In this day and age of easy manipulation (yes, we’re still talkin’ about audio strictly), people are tempted to process the throbbing guano out of every single sound. The snare drum (or sample) is not exception either. Including multiple layering. Why? If you ask them that simple question, they won’t be able to give you a rational answer. They just read lots of shit off the internet and copy their wannabe pro friends.

Want the big snare?

big snareYou don’t have to be a copycat like those guys, so your first step towards the big snare is to leave the track alone. And listen! Not changing anything, not touching an EQ or compressor is a big trick. The points most people miss when it comes to the snare is, it’s percussive, and it rarely hits simultaneously with another percussive element (unless it’s something like the “one drop” in reggae). Why are these important? Because a percussive sound has less energy than a sustained one. Also, because the snare rarely hits at the same time with the kick, you’ll be able to get away with lots of low end. So instead of high-passing or low shelving the snare track, listen how thick it is naturally. Sometimes you don’t even need to lessen the lows.

Kill the ring

Step two; watch for the ring. If the snare rings – usually around 500Hz, it’ll create an amateurish, punk rocky/grungy club-room-party impression. Unless that’s what you’re going for, try to EQ out the ring with a bell cut. Once that’s done, dial in the right amount of “crack”; you’ll be able to find it around 5kHz and above. If you add too much, it’ll become thin and harsh (takes quite an amount of boost for that to happen).
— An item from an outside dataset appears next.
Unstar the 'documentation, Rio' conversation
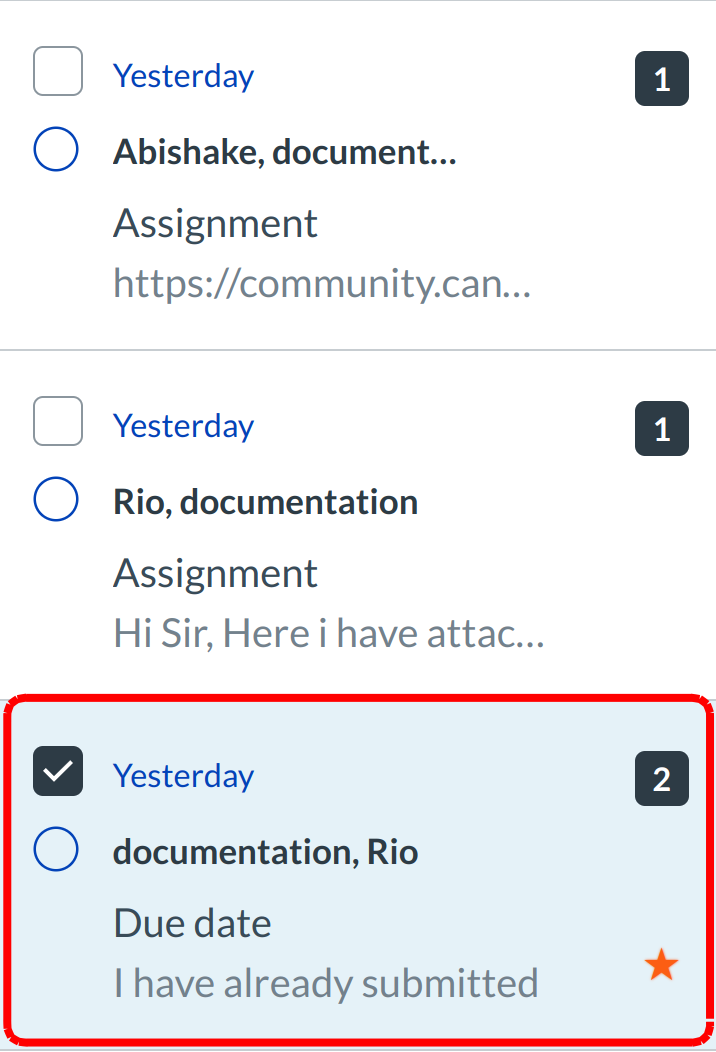716x1052 pixels. pyautogui.click(x=661, y=966)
The next step is to make it larger than the original sound. Adding parallel compression is a way towards it, so you don’t lose the vital transients. With this, you can turn up the room sound, even going into that thundering distortion.

Dial in the magic

Finally, put it into some odd and/or bigger than life virtual space. Spring reverbs, slapback delays work great on the odd side. The real cannon shot stuff occurs though, when you apply some big, gated reverb. Some plugins nowadays have usable presets like that already, so you don’t even need to dial in the gate. The reason behind using a gate is to preserve the percussiveness of every hit. Without the gate cutting down the tail of a big hall or church reverb patch, you would end up with a distant sounding, greasy mess. Use the gate or the reverb itself to shorten the tail so it ends before the next snare hit. It will create the sense of the large environment without the clouding effect.